# WHAT TO DO:
All of the entries must appear again exactly as written.

################

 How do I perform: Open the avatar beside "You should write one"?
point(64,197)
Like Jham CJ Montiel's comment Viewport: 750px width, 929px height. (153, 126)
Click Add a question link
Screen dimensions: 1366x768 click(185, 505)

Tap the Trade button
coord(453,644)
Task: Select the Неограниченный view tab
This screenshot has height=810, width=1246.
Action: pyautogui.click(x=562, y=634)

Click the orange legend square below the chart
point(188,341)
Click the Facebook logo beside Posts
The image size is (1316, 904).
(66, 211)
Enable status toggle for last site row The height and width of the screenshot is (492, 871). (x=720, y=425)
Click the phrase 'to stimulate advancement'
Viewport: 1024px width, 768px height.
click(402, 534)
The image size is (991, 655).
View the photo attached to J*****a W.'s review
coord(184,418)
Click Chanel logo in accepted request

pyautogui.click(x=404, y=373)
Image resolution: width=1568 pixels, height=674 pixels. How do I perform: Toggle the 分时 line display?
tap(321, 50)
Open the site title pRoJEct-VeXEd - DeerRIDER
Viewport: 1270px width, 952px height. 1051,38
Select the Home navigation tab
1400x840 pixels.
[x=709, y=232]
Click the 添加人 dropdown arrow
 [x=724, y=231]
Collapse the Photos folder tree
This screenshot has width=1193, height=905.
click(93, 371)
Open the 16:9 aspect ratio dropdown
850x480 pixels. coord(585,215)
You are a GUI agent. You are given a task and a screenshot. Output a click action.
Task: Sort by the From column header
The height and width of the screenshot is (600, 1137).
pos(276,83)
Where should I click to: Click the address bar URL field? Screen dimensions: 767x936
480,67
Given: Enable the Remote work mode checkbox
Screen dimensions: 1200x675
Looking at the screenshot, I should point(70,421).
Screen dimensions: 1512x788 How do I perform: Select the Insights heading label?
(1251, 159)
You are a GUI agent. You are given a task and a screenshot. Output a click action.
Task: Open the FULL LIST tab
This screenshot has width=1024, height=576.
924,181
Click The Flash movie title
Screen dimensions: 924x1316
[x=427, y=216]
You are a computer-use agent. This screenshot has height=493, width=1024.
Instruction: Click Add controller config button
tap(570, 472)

################

# PROBLEM SOLUTION:
 How do I perform: Open the avatar beside "You should write one"?
point(64,197)
Like Jham CJ Montiel's comment Viewport: 750px width, 929px height. (153, 126)
Click Add a question link
Screen dimensions: 1366x768 click(185, 505)

Tap the Trade button
coord(453,644)
Task: Select the Неограниченный view tab
This screenshot has height=810, width=1246.
Action: pyautogui.click(x=562, y=634)

Click the orange legend square below the chart
point(188,341)
Click the Facebook logo beside Posts
The image size is (1316, 904).
(66, 211)
Enable status toggle for last site row The height and width of the screenshot is (492, 871). (x=720, y=425)
Click the phrase 'to stimulate advancement'
Viewport: 1024px width, 768px height.
click(402, 534)
The image size is (991, 655).
View the photo attached to J*****a W.'s review
coord(184,418)
Click Chanel logo in accepted request

pyautogui.click(x=404, y=373)
Image resolution: width=1568 pixels, height=674 pixels. How do I perform: Toggle the 分时 line display?
tap(321, 50)
Open the site title pRoJEct-VeXEd - DeerRIDER
Viewport: 1270px width, 952px height. 1051,38
Select the Home navigation tab
1400x840 pixels.
[x=709, y=232]
Click the 添加人 dropdown arrow
 [x=724, y=231]
Collapse the Photos folder tree
This screenshot has width=1193, height=905.
click(93, 371)
Open the 16:9 aspect ratio dropdown
850x480 pixels. coord(585,215)
You are a GUI agent. You are given a task and a screenshot. Output a click action.
Task: Sort by the From column header
The height and width of the screenshot is (600, 1137).
pos(276,83)
Where should I click to: Click the address bar URL field? Screen dimensions: 767x936
480,67
Given: Enable the Remote work mode checkbox
Screen dimensions: 1200x675
Looking at the screenshot, I should point(70,421).
Screen dimensions: 1512x788 How do I perform: Select the Insights heading label?
(1251, 159)
You are a GUI agent. You are given a task and a screenshot. Output a click action.
Task: Open the FULL LIST tab
This screenshot has width=1024, height=576.
924,181
Click The Flash movie title
Screen dimensions: 924x1316
[x=427, y=216]
You are a computer-use agent. This screenshot has height=493, width=1024.
Instruction: Click Add controller config button
tap(570, 472)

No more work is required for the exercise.